Anyways, securing your IPtables should be your first line of defense:
-P INPUT DROP
-P FORWARD DROP
-P OUTPUT ACCEPT
-A INPUT -m state --state RELATED,ESTABLISHED -j ACCEPT
-A INPUT -p icmp -j ACCEPT-A INPUT -i lo -j ACCEPT
-A INPUT -m limit --limit 25/minute --limit-burst 100 -j ACCEPT
-A INPUT -j REJECT --reject-with icmp-host-prohibited
-A FORWARD -j REJECT --reject-with icmp-host-prohibited

The bolded lines are going to provide you the most security at the OS layer from outside attackers, specifically bots that crawl the internet looking for systems to exploit and also limit the amount of input from any established or new connections.
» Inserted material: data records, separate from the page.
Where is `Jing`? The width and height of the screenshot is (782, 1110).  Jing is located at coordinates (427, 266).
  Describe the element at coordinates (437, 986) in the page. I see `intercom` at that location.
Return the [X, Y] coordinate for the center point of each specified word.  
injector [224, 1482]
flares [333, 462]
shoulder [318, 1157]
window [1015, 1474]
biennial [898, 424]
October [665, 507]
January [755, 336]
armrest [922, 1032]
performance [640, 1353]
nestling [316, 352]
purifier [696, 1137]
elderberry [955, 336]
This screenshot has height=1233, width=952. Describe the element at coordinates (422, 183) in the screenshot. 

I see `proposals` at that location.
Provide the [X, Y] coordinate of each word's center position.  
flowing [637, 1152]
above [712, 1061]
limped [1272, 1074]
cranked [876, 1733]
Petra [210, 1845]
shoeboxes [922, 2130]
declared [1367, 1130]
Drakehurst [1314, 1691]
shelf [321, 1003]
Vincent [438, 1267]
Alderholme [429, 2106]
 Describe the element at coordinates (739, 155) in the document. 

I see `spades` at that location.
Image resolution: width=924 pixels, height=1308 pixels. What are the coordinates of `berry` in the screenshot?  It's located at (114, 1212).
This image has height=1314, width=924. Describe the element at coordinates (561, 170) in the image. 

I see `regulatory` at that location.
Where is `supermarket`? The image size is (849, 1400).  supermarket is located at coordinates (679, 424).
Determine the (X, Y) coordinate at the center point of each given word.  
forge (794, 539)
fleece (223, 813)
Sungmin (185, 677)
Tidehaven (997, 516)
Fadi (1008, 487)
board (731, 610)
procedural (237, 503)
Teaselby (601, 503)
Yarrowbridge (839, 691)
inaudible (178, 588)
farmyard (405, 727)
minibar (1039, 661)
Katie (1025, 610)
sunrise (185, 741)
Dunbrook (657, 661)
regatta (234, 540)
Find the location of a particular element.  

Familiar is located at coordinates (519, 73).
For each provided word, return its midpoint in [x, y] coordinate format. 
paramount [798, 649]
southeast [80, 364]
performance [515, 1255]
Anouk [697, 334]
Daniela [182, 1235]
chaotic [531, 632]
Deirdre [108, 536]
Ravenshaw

Edit (check this out): https://linuxaria.com/howto/how-to-verify-ddos-attack-with-netstat-command-on-linux-terminal

paul78

paul78 wrote: »

.... I also recall finding another reason for this - just can't remember what...

Oh - I think these are mostly connections to Microsoft networks. Are you running Skype by any chance? I have a vague recollection about that when I saw this in the past.

Verities

paul78 wrote: »

Oh - I think these are mostly connections to Microsoft networks. Are you running Skype by any chance? I have a vague recollection about that when I saw this in the past.

And here I was thinking this was a Linux desktop. Now that I look at the top of the picture, I can see Windows Explorer C:\ path.

NetworkNewb

Use "netstat -b" to see what exe is using each connection. Honestly that just looks like mine when I have a bunch of tabs open in my browser though...

paul78

NetworkNewb wrote: »

Honestly that just looks like mine when I have a bunch of tabs open in my browser though...

LOL - good point - there are a lot of CDNs on that list. I did probe a couple of the IP/port's though but there wasn't a HTTP listener at the destination othere than at the CDNs.